= TASK TO COMPLETE =
Starting at the line that contains "The image size" and running through the last of the entries below, both included, rewrite those lines with "backup jobs" switched to "restore jobs" and nothing else changed. Leave the pictures out of your answer.

= EXTRACTED MATERIAL =
____________
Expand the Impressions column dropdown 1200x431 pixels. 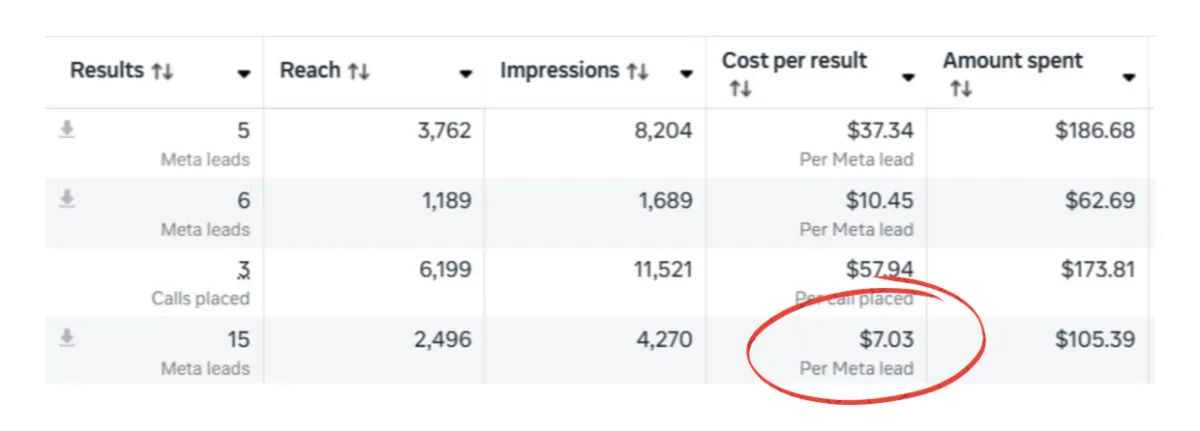coord(686,74)
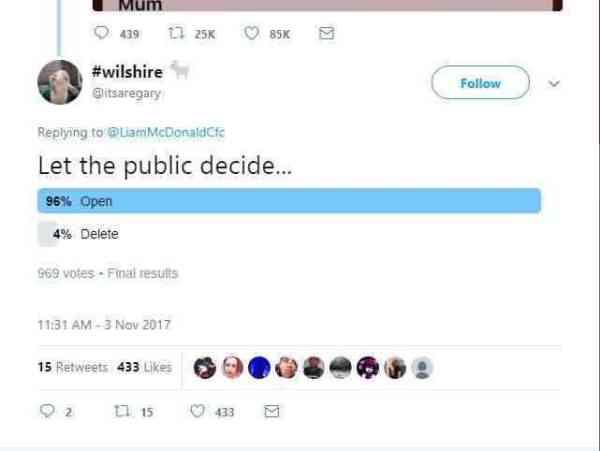View the 15 Retweets list
Image resolution: width=600 pixels, height=451 pixels.
click(72, 367)
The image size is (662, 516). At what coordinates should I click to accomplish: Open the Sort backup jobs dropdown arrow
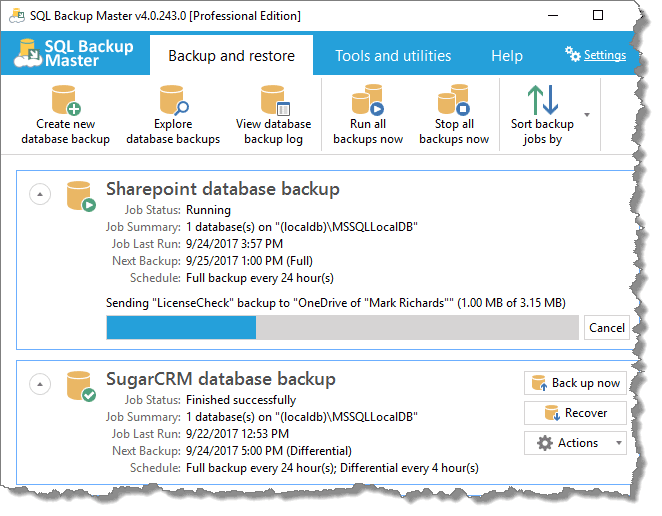point(587,116)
____________
= TASK ANSWER =
The image size is (662, 516). At what coordinates should I click to accomplish: Open the Sort restore jobs dropdown arrow
point(587,116)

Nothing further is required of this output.